Action item: Any pictures in the records below must be left out when you repeat the lines from the line containing "Task: Tap the End date calendar icon" through the line containing "Task: Open the Equalizer tab" exactly.

Data for this task:
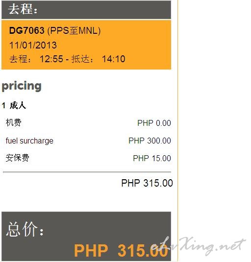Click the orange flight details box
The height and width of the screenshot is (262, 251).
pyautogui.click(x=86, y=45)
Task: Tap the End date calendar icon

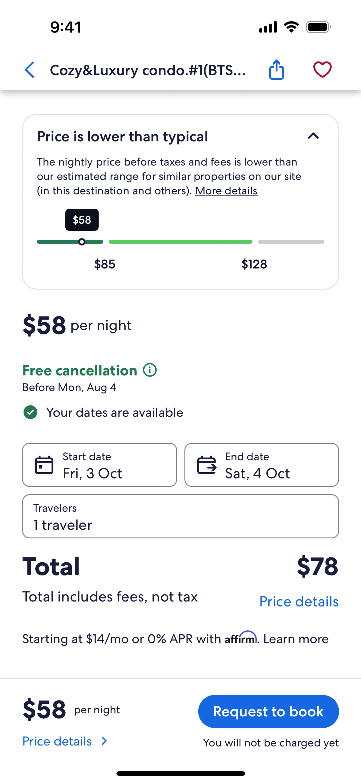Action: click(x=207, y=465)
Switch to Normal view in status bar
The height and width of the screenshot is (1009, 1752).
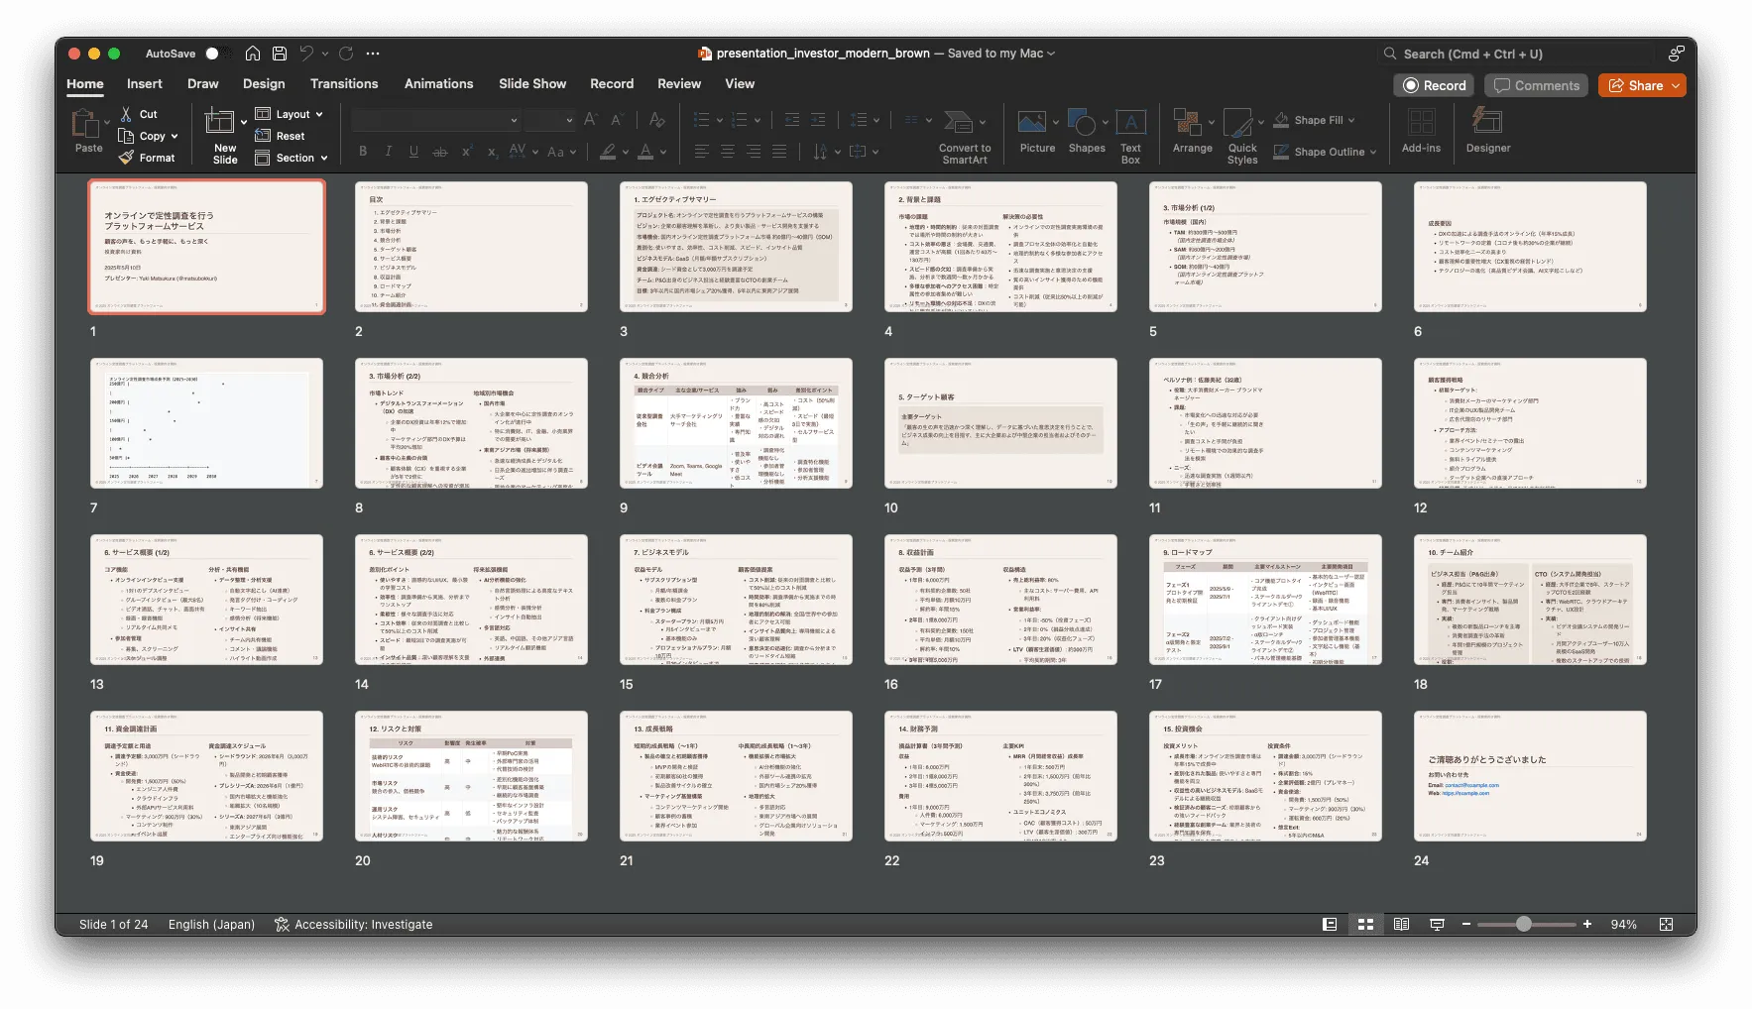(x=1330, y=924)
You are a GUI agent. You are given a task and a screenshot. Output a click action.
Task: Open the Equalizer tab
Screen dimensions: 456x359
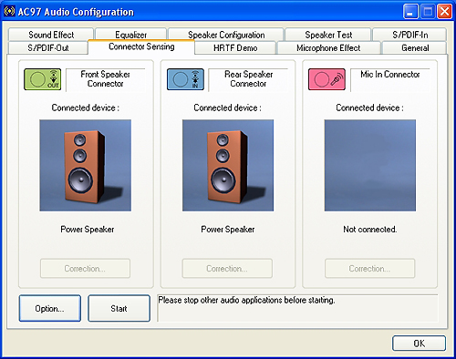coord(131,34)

Response to this task:
Task: Tap the End date calendar icon

Action: click(x=207, y=465)
Switch to Normal view in status bar
The height and width of the screenshot is (1009, 1752).
(x=1330, y=924)
You are a GUI agent. You are given a task and a screenshot. Output a click action.
Task: Open the Equalizer tab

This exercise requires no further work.